Energy impact of fixing with mqttClient.loop() instead of deep sleep: \[P_{active} = 80 \text{ mW}, \quad t_{publish} = 3 \text{ sec}, \quad t_{period} = 60 \text{ sec}\] \[E_{correct} = 80 \text{ mW} \times 60 \text{ sec} = 4,800 \text{ mJ (continuous wake)}\] \[E_{broken} = 80 \text{ mW} \times 3 \text{ sec} + 0.01 \text{ mW} \times 57 \text{ sec} = 240.57 \text{ mJ (deep sleep)}\]

Keepalive protocol compliance costs 20× more energy, but it’s the only way to maintain the connection!

Actual behavior: - Last packet from client: 2:45:05 (PUBLISH) - Broker timeout: 2:47:05 (60s keepalive + 60s grace = 120s) - Broker closes connection: 2:47:05

Root Cause: Client firmware enters deep sleep after publishing and never wakes to send PINGREQ. Broker assumes client died and closes connection.

Step 5: Fix the Firmware

// WRONG CODE (causes problem)
void loop() {
    publishTemperature();
    ESP.deepSleep(60e6);  // Sleep 60 seconds - NO KEEPALIVE!
}

// CORRECT CODE (maintains connection)
void loop() {
    static unsigned long lastPublish = 0;

    if (millis() - lastPublish >= 60000) {
        publishTemperature();
        lastPublish = millis();
    }

    // Let MQTT library handle keepalive automatically
    mqttClient.loop();  // Sends PINGREQ when needed
    delay(100);
}

Step 6: Verify Fix

New traffic capture shows:

3:00:05 - PUBLISH
3:00:50 - PINGREQ (45 seconds after publish, within keepalive window)
3:00:50 - PINGRESP
3:01:05 - PUBLISH
3:01:50 - PINGREQ
...

Connection stays alive indefinitely!

Lesson: Traffic analysis revealed the client violated MQTT keepalive protocol.

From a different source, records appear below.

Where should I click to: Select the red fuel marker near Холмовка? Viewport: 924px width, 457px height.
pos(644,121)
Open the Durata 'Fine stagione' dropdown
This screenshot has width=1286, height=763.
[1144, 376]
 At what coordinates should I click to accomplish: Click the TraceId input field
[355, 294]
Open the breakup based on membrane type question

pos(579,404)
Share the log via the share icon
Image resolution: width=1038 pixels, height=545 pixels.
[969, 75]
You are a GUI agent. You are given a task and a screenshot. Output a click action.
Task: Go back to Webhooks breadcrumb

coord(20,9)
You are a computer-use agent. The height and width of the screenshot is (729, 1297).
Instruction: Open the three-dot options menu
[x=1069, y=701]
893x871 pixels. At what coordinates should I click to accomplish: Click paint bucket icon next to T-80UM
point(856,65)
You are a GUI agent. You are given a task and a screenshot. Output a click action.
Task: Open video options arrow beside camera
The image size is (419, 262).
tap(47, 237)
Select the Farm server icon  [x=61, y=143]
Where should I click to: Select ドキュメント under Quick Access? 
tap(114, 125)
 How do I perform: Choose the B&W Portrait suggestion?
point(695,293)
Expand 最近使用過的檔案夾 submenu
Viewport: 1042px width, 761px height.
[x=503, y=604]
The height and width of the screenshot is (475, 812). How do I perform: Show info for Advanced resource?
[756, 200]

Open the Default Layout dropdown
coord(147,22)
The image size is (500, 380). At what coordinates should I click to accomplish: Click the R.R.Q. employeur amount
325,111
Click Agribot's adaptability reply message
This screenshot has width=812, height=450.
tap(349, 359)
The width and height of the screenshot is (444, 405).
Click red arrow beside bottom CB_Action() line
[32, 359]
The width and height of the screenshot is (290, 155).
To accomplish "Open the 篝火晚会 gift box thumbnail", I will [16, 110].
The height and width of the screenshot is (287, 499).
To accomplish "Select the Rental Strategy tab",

Without Wireshark, this would have been impossible to diagnose from logs alone.

When diagnosing IoT network issues, select the appropriate tool based on your access level and requirements:

Tool Use Case Pros Cons When to Choose
Wireshark (GUI) Deep protocol analysis • Rich protocol dissectors
• Visual timeline
• Follow TCP streams
• Requires GUI
• Resource-intensive
Interactive debugging at your desk
tcpdump Remote capture • Command-line (SSH-friendly)
• Lightweight
• Always available
• No GUI
• Cryptic output
Gateway/edge device capture
tshark Automated analysis • Command-line + filters
• Scriptable
• CI/CD integration
• Steep learning curve Production monitoring, automated tests
Zigbee Sniffer 802.15.4 wireless • Captures over-the-air
• Sees all mesh traffic
• Expensive ($400+)
• Needs decryption keys
Zigbee/Thread troubleshooting
BLE Sniffer Bluetooth Low Energy • Over-the-air capture
• Pairing analysis
• Expensive ($100-300)
• Channel hopping complexity
BLE connection issues
Logic Analyzer UART/SPI/I2C • Precise timing
• Multi-channel
• Hardware probe needed
• Limited to wired protocols
Sensor communication debugging

Decision Tree:

Q1: Can you access the network traffic path?
├─ YES: Is it wired (Ethernet/Wi-Fi)?
│   ├─ YES: Can you use GUI?
│   │   ├─ YES: Use **Wireshark** (best for learning/exploring)
│   │   └─ NO: Use **tcpdump** → save .pcap → analyze later on desktop
│   └─ NO: Is it Zigbee/Thread?
│       ├─ YES: Use **Zigbee Sniffer** (TI CC2531, Nordic nRF Sniffer)
│       └─ NO: Use **BLE Sniffer** (Nordic, Adafruit)
└─ NO: Is it sensor-to-MCU communication (I2C/SPI/UART)?
    └─ YES: Use **Logic Analyzer** (Saleae, DSLogic)

Q2: Do you need automation/scripting?
├─ YES: Use **tshark** with filters
└─ NO: Use **Wireshark** GUI

Real-World Example:

Scenario: Smart home with 50 Zigbee devices, intermittent light switch failures.

Step 1: Use Zigbee sniffer to capture over-the-air traffic - Tool: TI CC2531 USB dongle ($25) + Wireshark Zigbee plugin - Capture all 802.15.4 frames on channel 15

Step 2: Filter for failed switch

Display Filter: zbee_aps.src_endpoint == 0x01 && zbee_nwk.src16 == 0x4A2F

Step 3: Identify pattern - Switch sends command → Coordinator ACKs → No response from light - RSSI shows -85 dBm (weak signal) - Packet retry count: 3/3 (maxed out)

Decision: Signal strength issue, not protocol problem. Move coordinator or add Zigbee router.

Key Takeaway: Right tool (Zigbee sniffer) revealed RF issue that application-level logs couldn’t show.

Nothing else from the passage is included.